ROWS →
--*--

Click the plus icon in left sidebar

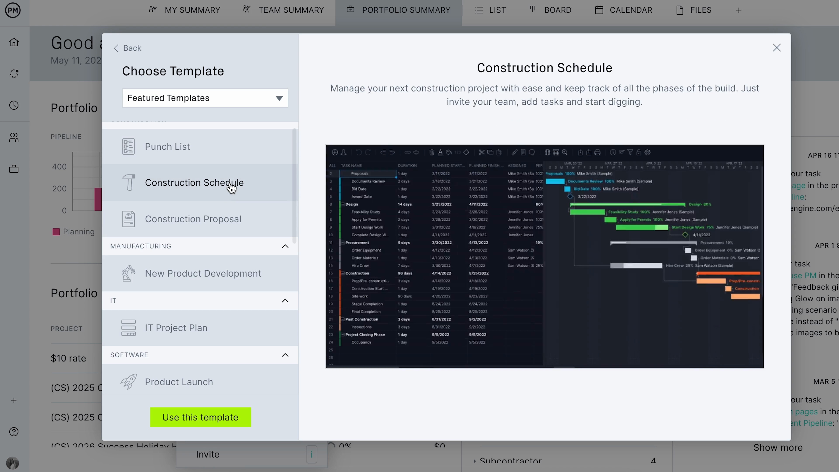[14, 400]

--*--

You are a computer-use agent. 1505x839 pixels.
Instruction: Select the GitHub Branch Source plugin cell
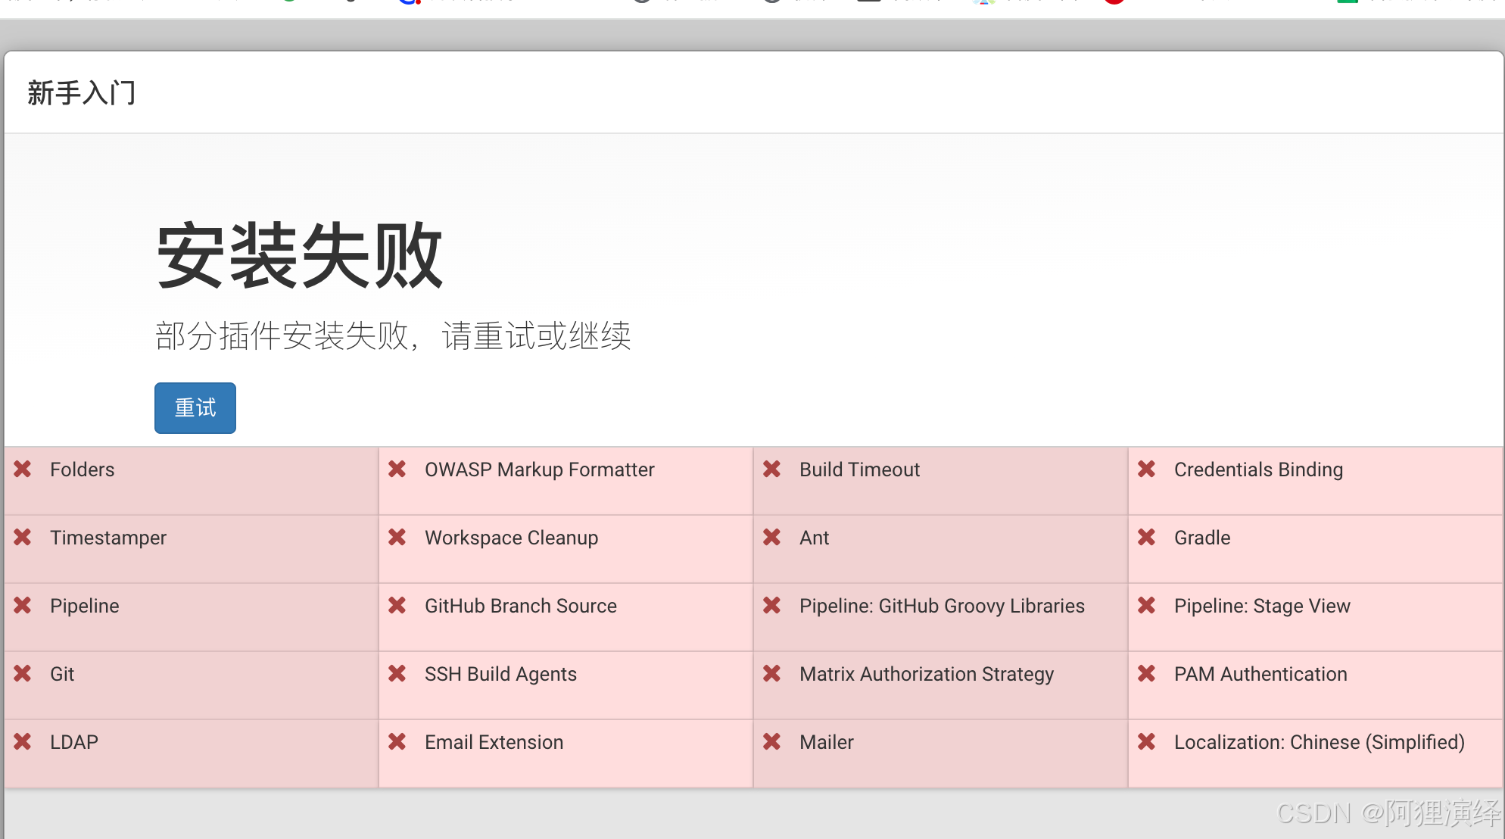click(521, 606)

--*--

WHAT IS NEEDED →
Express the lines from the line containing "You are a computer-use" through the line containing "click(521, 606)", both included, as a two-column CSV with the columns text and answer. Put the wording of those lines and its coordinate answer each in one quoted field with line breaks turned into spaces, and leave the picture out.

SOLUTION TO THIS PROBLEM →
text,answer
"You are a computer-use agent. 1505x839 pixels. Instruction: Select the GitHub Branch Source plugin cell","click(521, 606)"